►

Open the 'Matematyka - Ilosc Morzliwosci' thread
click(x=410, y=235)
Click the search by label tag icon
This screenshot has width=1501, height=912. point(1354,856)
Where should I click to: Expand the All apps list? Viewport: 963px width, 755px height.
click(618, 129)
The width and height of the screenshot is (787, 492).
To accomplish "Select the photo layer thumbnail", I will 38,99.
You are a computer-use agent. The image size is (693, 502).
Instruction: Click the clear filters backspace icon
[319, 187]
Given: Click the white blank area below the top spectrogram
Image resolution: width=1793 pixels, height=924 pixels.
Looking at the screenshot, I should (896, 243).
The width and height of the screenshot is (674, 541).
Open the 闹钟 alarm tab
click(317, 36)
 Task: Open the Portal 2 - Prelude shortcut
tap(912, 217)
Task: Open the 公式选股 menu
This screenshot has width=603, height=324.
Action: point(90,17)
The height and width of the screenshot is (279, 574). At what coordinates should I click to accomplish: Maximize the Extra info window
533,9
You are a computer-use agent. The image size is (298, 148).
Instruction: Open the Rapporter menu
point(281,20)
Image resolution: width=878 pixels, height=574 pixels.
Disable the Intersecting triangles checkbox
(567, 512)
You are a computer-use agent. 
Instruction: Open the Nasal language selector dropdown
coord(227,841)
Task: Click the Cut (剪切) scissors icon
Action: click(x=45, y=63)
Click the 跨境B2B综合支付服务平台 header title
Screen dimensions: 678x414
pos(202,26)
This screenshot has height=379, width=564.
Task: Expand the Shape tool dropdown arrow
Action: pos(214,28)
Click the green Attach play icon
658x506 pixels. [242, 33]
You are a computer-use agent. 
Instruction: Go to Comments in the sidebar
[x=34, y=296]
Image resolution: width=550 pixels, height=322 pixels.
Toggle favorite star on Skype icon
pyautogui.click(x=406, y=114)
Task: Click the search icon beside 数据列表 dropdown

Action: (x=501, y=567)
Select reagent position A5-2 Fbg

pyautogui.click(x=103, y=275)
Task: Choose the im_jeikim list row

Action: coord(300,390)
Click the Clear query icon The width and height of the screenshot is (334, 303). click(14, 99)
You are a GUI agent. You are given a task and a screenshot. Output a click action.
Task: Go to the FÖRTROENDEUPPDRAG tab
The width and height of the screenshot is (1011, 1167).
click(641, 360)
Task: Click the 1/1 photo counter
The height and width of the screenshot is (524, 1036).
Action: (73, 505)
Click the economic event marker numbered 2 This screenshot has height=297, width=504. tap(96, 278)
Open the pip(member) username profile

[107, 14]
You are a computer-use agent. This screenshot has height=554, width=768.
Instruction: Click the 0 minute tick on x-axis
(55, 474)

◄

PROBLEM TO SOLVE:
Copy every line of the listing containing the string "photo".

ANSWER FOR THIS EXERCISE:
To accomplish "Select the photo layer thumbnail", I will 38,99.
Task: Click the 1/1 photo counter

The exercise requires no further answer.